Acetabular reconstruction with impaction bone grafting and cemented polyethylene socket in total hip revision arthroplasty

Kostensalo I, Seppänen M, Virolainen P, Mokka J, Koivisto M, Mäkelä KT.
Hip

Bone deficiency in revision total hip arthroplasty is a challenge to the surgeon. One option for restoration of the bone stock is impaction bone grafting and use of a cemented socket. The aim of this study was to evaluate the mid-term clinical outcome of impaction bone grafting and cemented socket revisions.

A total of 59 patients (60 hips) underwent revision arthroplasty with impaction bone grafting and application of a cemented socket on the acetabular side in the Turku University Hospital from 1999 to 2004. The study end-point was re-revision for any reason.
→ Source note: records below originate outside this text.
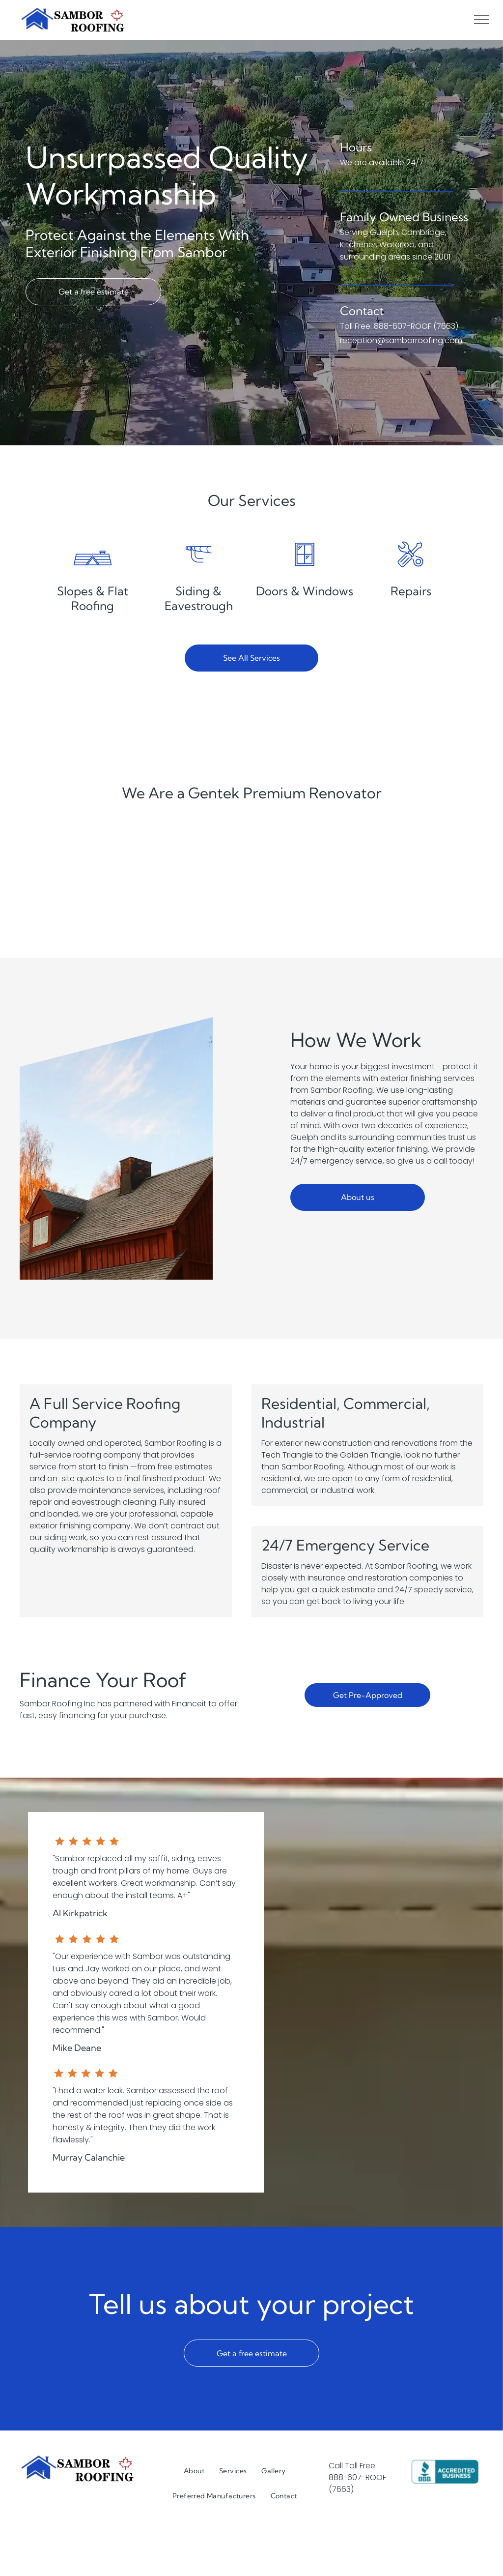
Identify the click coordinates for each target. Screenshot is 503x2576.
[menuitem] (194, 2471)
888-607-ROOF (357, 2477)
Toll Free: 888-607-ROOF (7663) (399, 338)
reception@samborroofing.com (401, 352)
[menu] (481, 19)
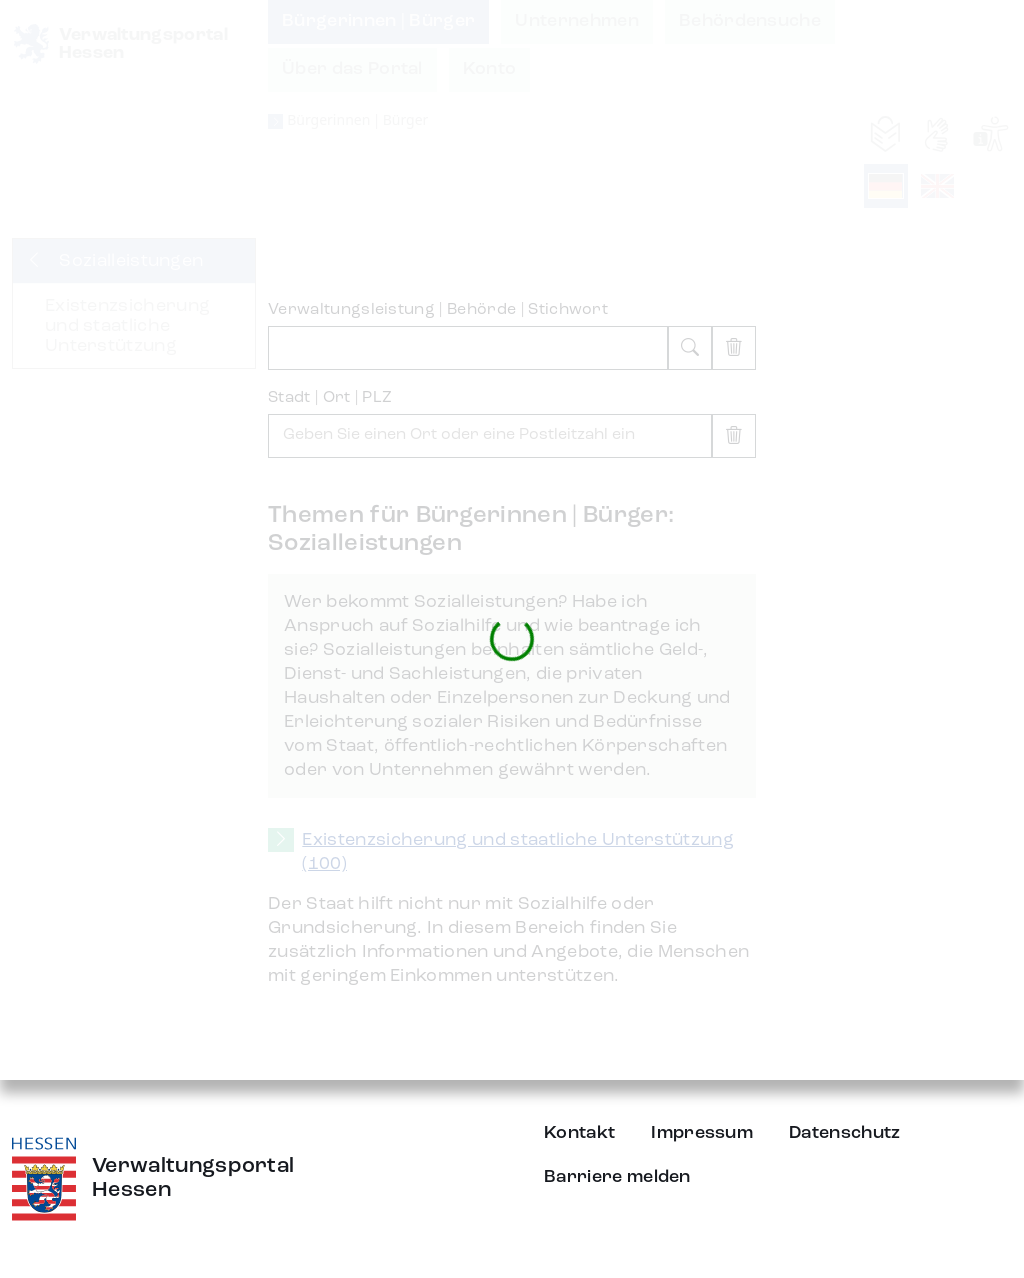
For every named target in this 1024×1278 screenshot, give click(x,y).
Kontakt (579, 1133)
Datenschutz (845, 1133)
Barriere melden (617, 1177)
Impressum (702, 1133)
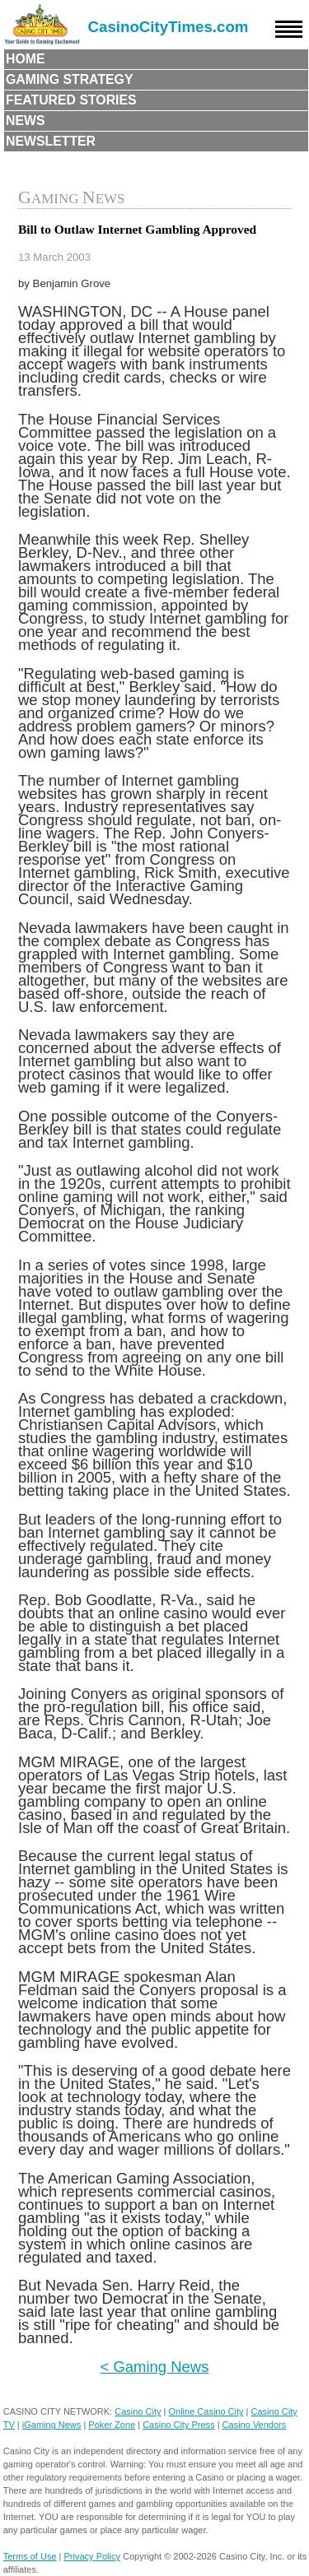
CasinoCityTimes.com (168, 26)
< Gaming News (155, 2366)
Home (25, 59)
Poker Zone (111, 2425)
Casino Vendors (254, 2425)
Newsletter (51, 141)
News (25, 121)
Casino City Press (178, 2425)
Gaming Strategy (69, 79)
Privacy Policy (92, 2556)
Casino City (138, 2411)
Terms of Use (30, 2556)
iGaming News (52, 2425)
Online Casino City (205, 2411)
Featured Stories (71, 100)
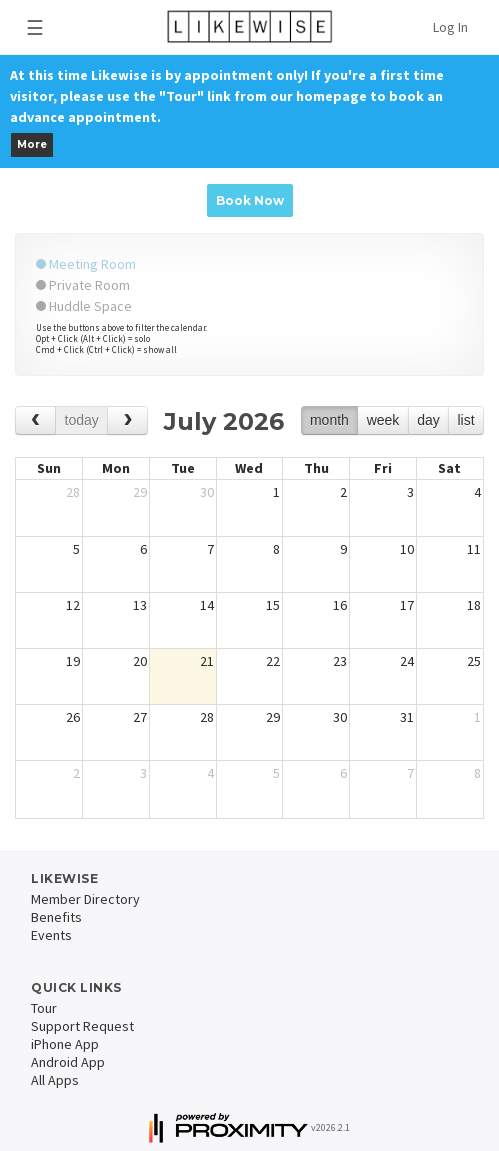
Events (51, 935)
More (32, 144)
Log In (450, 27)
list (465, 420)
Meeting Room (86, 264)
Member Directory (85, 899)
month (329, 420)
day (428, 420)
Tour (44, 1008)
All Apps (55, 1080)
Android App (68, 1062)
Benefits (56, 917)
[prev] (35, 420)
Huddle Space (84, 306)
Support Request (82, 1026)
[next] (127, 420)
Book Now (250, 200)
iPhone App (65, 1044)
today (82, 420)
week (383, 420)
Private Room (83, 285)
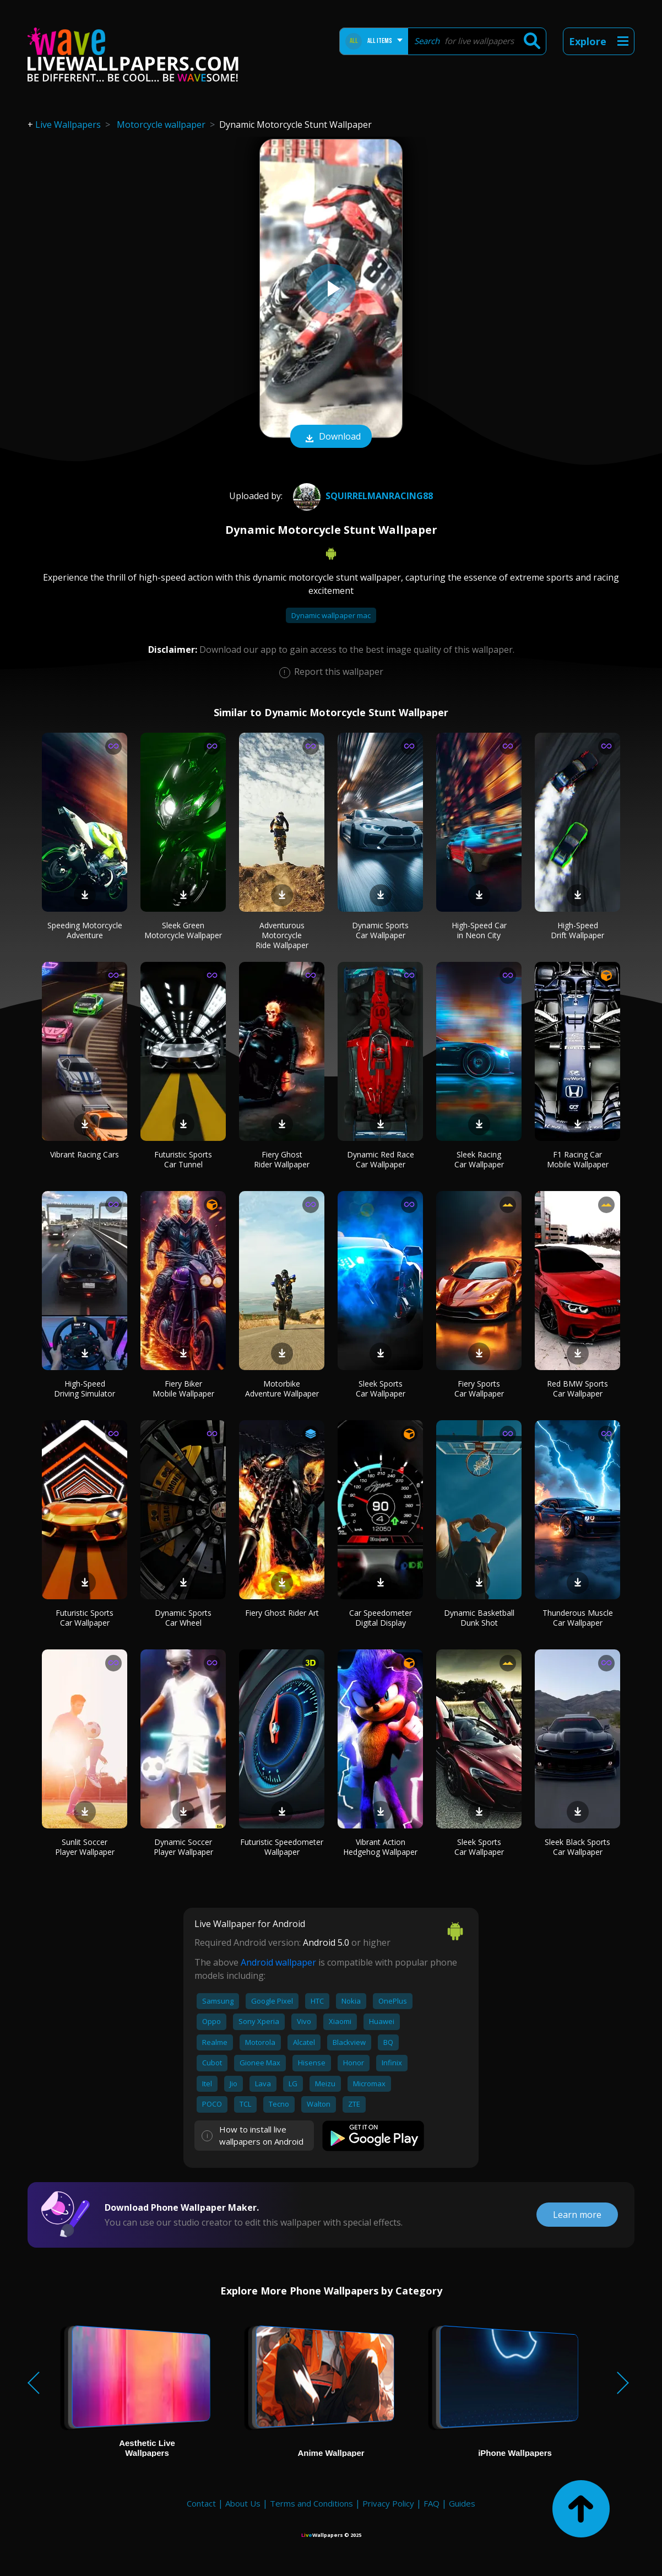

The cumulative percentages for survival were followed and estimated with Kaplan–Meier curves. Associations between occurrence of re-revision and potential risk factors were analyzed with logistic regression. Results were quantified by odd ratios and 95% confidence intervals. The mean age of the patients was 69 years (33% male). A total of 3% of the patients had a class I Paprosky acetabular defect, 38% had class II, and 55% had class III.

The overall survival rate was 73%. The mean follow-up time was 7 years. The most common reason for re-revision was aseptic loosening of the acetabular component (13 patients, 81% of re-revisions). Cox’s regression analysis did not identify any risk factors for re-revision.

Our results were inferior compared to some previous studies. Impaction bone grafting of acetabular defects in revision total hip arthroplasty may not always provide a reliable bone stock in long-term.